Nous avons négocié une résolution qui, nous l'espérions, offrirait des avantages à nos enfants, à nos petits-enfants, à nos aînés et à notre communauté. Nous avons fourni de nombreuses occasions pour entendre l'opinion des membres de la communauté durant les négociations. Notre communauté s'est prononcée en faveur de l'entente lors d'une réunion communautaire.
Le chef Ernie Crey de la Première Nation Cheam est un fervent défenseur. Il a répété à maintes reprises que la communauté en sortira perdante si le projet de Trans Mountain ne va pas de l'avant.
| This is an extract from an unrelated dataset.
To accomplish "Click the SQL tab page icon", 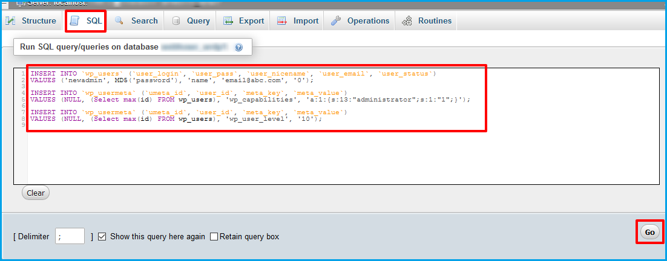I will [x=75, y=21].
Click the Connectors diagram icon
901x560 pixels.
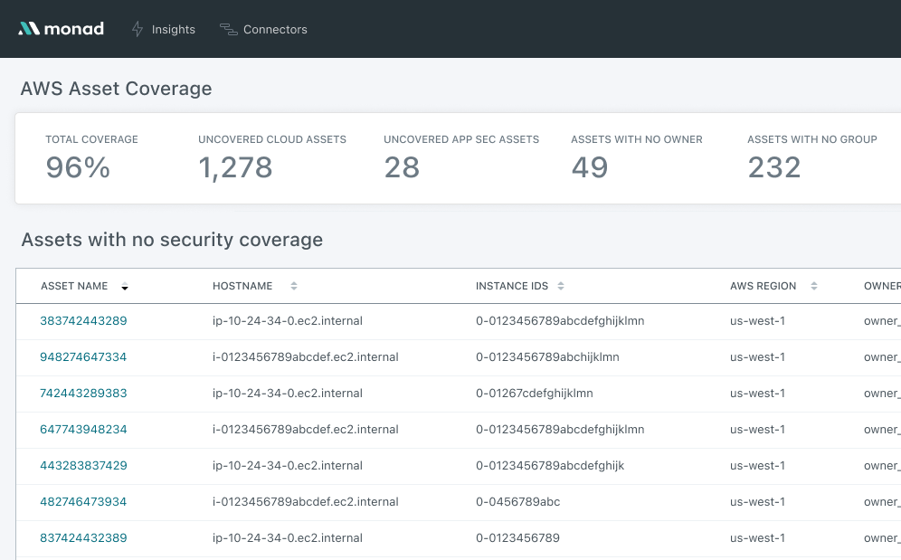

Il a dit que l'annulation de la construction du pipeline Trans Mountain coûterait aux Premières Nations de la Colombie-Britannique des centaines de millions de dollars en avantages, en emplois, en formations et en possibilités d'emploi et d'affaires.
Il a également dit ceci:
Ce que nous avons négocié sera des formations et des emplois durables et [...] pendant toute la durée où le nouveau pipeline passera par l'Alberta jusqu'aux côtes de la Colombie-Britannique.
Notre communauté est déjà enthousiasmée par le projet. Chaque jour, des jeunes viennent me voir et me disent qu'ils veulent suivre une formation et trouver un emploi et qu'ils ne veulent plus avoir recours à l'aide sociale [...] Cela représente pour nous des millions de dollars [par année].
Ce sont des histoires que nous n'avons pas entendues très souvent, et elles doivent être entendues. Ce sont certaines des personnes qui ont été laissées pour compte en raison de l'incapacité du gouvernement de consulter adéquatement.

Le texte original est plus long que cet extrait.